#### Exercise directions:
Output the full listing exactly, character for character.

---

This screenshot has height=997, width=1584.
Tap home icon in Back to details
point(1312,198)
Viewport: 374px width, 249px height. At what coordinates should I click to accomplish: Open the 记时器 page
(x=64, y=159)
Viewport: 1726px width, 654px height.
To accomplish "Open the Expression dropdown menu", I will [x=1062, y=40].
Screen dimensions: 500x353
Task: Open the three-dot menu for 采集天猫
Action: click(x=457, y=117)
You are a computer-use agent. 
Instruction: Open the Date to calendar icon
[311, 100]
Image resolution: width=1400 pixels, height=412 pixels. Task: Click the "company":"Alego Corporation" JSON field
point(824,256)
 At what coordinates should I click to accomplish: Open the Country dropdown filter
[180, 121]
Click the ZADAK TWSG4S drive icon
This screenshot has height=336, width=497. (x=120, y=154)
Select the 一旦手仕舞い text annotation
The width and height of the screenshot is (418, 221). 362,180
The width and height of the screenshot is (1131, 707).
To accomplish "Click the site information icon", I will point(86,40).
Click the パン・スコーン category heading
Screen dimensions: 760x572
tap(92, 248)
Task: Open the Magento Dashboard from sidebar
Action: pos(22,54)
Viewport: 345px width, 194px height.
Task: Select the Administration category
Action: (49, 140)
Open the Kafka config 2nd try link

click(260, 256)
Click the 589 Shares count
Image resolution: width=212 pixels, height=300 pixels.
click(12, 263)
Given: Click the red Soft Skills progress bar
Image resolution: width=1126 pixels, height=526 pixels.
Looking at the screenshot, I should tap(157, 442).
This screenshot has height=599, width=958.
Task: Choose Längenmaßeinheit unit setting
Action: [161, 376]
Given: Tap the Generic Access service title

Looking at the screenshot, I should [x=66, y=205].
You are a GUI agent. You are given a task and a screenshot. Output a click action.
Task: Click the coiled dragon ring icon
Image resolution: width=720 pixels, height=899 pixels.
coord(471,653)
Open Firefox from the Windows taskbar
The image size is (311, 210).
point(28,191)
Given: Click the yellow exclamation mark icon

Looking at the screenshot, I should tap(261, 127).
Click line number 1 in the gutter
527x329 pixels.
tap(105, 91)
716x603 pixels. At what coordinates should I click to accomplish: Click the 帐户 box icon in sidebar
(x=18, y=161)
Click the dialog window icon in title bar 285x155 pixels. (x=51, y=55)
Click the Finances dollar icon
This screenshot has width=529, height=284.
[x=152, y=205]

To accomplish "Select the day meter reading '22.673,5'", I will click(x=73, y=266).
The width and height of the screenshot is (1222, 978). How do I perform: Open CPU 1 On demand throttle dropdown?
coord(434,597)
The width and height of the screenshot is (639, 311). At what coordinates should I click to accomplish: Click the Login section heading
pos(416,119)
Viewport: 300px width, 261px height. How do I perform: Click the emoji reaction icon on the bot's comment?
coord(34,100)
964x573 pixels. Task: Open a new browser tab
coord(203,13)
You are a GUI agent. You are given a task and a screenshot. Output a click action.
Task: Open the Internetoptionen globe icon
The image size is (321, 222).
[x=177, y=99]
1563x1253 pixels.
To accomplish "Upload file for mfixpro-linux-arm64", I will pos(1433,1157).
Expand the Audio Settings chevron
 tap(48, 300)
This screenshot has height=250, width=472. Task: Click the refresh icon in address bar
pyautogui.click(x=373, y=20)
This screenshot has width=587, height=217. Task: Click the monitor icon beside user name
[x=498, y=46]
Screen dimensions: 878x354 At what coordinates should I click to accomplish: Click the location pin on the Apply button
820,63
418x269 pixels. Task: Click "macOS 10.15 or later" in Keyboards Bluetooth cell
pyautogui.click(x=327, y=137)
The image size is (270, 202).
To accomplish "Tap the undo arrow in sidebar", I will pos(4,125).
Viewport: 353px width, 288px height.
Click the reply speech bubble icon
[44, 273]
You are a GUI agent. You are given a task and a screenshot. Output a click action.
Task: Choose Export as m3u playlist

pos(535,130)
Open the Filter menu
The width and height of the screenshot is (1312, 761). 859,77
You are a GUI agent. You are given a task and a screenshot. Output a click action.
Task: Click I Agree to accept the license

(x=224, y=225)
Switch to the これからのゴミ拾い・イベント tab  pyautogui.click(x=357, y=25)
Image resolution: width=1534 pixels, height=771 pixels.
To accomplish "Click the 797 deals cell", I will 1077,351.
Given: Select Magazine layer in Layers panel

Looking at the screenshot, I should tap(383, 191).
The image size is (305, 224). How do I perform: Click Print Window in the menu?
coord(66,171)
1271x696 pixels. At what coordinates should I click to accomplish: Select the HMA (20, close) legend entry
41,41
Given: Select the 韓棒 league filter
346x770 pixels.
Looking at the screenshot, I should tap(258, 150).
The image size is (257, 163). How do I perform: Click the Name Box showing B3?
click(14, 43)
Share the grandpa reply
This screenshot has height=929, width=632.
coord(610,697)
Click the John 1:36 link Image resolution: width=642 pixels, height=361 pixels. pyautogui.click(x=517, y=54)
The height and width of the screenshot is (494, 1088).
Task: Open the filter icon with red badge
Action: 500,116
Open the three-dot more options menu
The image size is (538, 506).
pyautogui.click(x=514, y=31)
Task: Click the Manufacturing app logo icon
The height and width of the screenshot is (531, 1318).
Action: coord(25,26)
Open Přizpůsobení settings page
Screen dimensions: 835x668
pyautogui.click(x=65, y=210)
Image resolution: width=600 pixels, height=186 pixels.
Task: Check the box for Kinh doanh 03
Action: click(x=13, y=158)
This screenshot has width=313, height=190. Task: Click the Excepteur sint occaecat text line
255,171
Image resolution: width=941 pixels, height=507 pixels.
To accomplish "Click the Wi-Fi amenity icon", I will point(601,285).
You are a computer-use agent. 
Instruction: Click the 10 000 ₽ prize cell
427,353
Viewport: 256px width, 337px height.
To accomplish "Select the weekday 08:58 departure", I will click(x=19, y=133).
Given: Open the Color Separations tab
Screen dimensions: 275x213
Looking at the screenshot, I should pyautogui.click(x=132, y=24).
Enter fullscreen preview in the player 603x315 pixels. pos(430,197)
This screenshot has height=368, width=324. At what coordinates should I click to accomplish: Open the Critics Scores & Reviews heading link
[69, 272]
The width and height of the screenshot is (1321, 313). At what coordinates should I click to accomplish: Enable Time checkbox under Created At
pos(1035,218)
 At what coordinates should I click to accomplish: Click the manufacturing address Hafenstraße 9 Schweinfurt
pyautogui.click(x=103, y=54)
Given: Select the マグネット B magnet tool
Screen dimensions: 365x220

---

#### Output for this exercise:
This screenshot has height=997, width=1584.
Tap home icon in Back to details
point(1312,198)
Viewport: 374px width, 249px height. At what coordinates should I click to accomplish: Open the 记时器 page
(x=64, y=159)
Viewport: 1726px width, 654px height.
To accomplish "Open the Expression dropdown menu", I will [x=1062, y=40].
Screen dimensions: 500x353
Task: Open the three-dot menu for 采集天猫
Action: click(x=457, y=117)
You are a computer-use agent. 
Instruction: Open the Date to calendar icon
[311, 100]
Image resolution: width=1400 pixels, height=412 pixels. Task: Click the "company":"Alego Corporation" JSON field
point(824,256)
 At what coordinates should I click to accomplish: Open the Country dropdown filter
[180, 121]
Click the ZADAK TWSG4S drive icon
This screenshot has height=336, width=497. (x=120, y=154)
Select the 一旦手仕舞い text annotation
The width and height of the screenshot is (418, 221). 362,180
The width and height of the screenshot is (1131, 707).
To accomplish "Click the site information icon", I will point(86,40).
Click the パン・スコーン category heading
Screen dimensions: 760x572
tap(92, 248)
Task: Open the Magento Dashboard from sidebar
Action: pos(22,54)
Viewport: 345px width, 194px height.
Task: Select the Administration category
Action: (49, 140)
Open the Kafka config 2nd try link

click(260, 256)
Click the 589 Shares count
Image resolution: width=212 pixels, height=300 pixels.
click(12, 263)
Given: Click the red Soft Skills progress bar
Image resolution: width=1126 pixels, height=526 pixels.
Looking at the screenshot, I should tap(157, 442).
This screenshot has height=599, width=958.
Task: Choose Längenmaßeinheit unit setting
Action: [161, 376]
Given: Tap the Generic Access service title

Looking at the screenshot, I should [x=66, y=205].
You are a GUI agent. You are given a task and a screenshot. Output a click action.
Task: Click the coiled dragon ring icon
Image resolution: width=720 pixels, height=899 pixels.
coord(471,653)
Open Firefox from the Windows taskbar
The image size is (311, 210).
point(28,191)
Given: Click the yellow exclamation mark icon

Looking at the screenshot, I should tap(261, 127).
Click line number 1 in the gutter
527x329 pixels.
tap(105, 91)
716x603 pixels. At what coordinates should I click to accomplish: Click the 帐户 box icon in sidebar
(x=18, y=161)
Click the dialog window icon in title bar 285x155 pixels. (x=51, y=55)
Click the Finances dollar icon
This screenshot has width=529, height=284.
[x=152, y=205]

To accomplish "Select the day meter reading '22.673,5'", I will click(x=73, y=266).
The width and height of the screenshot is (1222, 978). How do I perform: Open CPU 1 On demand throttle dropdown?
coord(434,597)
The width and height of the screenshot is (639, 311). At what coordinates should I click to accomplish: Click the Login section heading
pos(416,119)
Viewport: 300px width, 261px height. How do I perform: Click the emoji reaction icon on the bot's comment?
coord(34,100)
964x573 pixels. Task: Open a new browser tab
coord(203,13)
You are a GUI agent. You are given a task and a screenshot. Output a click action.
Task: Open the Internetoptionen globe icon
The image size is (321, 222).
[x=177, y=99]
1563x1253 pixels.
To accomplish "Upload file for mfixpro-linux-arm64", I will pos(1433,1157).
Expand the Audio Settings chevron
 tap(48, 300)
This screenshot has height=250, width=472. Task: Click the refresh icon in address bar
pyautogui.click(x=373, y=20)
This screenshot has width=587, height=217. Task: Click the monitor icon beside user name
[x=498, y=46]
Screen dimensions: 878x354 At what coordinates should I click to accomplish: Click the location pin on the Apply button
820,63
418x269 pixels. Task: Click "macOS 10.15 or later" in Keyboards Bluetooth cell
pyautogui.click(x=327, y=137)
The image size is (270, 202).
To accomplish "Tap the undo arrow in sidebar", I will pos(4,125).
Viewport: 353px width, 288px height.
Click the reply speech bubble icon
[44, 273]
You are a GUI agent. You are given a task and a screenshot. Output a click action.
Task: Choose Export as m3u playlist

pos(535,130)
Open the Filter menu
The width and height of the screenshot is (1312, 761). 859,77
You are a GUI agent. You are given a task and a screenshot. Output a click action.
Task: Click I Agree to accept the license

(x=224, y=225)
Switch to the これからのゴミ拾い・イベント tab  pyautogui.click(x=357, y=25)
Image resolution: width=1534 pixels, height=771 pixels.
To accomplish "Click the 797 deals cell", I will 1077,351.
Given: Select Magazine layer in Layers panel

Looking at the screenshot, I should tap(383, 191).
The image size is (305, 224). How do I perform: Click Print Window in the menu?
coord(66,171)
1271x696 pixels. At what coordinates should I click to accomplish: Select the HMA (20, close) legend entry
41,41
Given: Select the 韓棒 league filter
346x770 pixels.
Looking at the screenshot, I should tap(258, 150).
The image size is (257, 163). How do I perform: Click the Name Box showing B3?
click(14, 43)
Share the grandpa reply
This screenshot has height=929, width=632.
coord(610,697)
Click the John 1:36 link Image resolution: width=642 pixels, height=361 pixels. pyautogui.click(x=517, y=54)
The height and width of the screenshot is (494, 1088).
Task: Open the filter icon with red badge
Action: 500,116
Open the three-dot more options menu
The image size is (538, 506).
pyautogui.click(x=514, y=31)
Task: Click the Manufacturing app logo icon
The height and width of the screenshot is (531, 1318).
Action: coord(25,26)
Open Přizpůsobení settings page
Screen dimensions: 835x668
pyautogui.click(x=65, y=210)
Image resolution: width=600 pixels, height=186 pixels.
Task: Check the box for Kinh doanh 03
Action: click(x=13, y=158)
This screenshot has width=313, height=190. Task: Click the Excepteur sint occaecat text line
255,171
Image resolution: width=941 pixels, height=507 pixels.
To accomplish "Click the Wi-Fi amenity icon", I will point(601,285).
You are a computer-use agent. 
Instruction: Click the 10 000 ₽ prize cell
427,353
Viewport: 256px width, 337px height.
To accomplish "Select the weekday 08:58 departure", I will click(x=19, y=133).
Given: Open the Color Separations tab
Screen dimensions: 275x213
Looking at the screenshot, I should pyautogui.click(x=132, y=24).
Enter fullscreen preview in the player 603x315 pixels. pos(430,197)
This screenshot has height=368, width=324. At what coordinates should I click to accomplish: Open the Critics Scores & Reviews heading link
[69, 272]
The width and height of the screenshot is (1321, 313). At what coordinates should I click to accomplish: Enable Time checkbox under Created At
pos(1035,218)
 At what coordinates should I click to accomplish: Click the manufacturing address Hafenstraße 9 Schweinfurt
pyautogui.click(x=103, y=54)
Given: Select the マグネット B magnet tool
Screen dimensions: 365x220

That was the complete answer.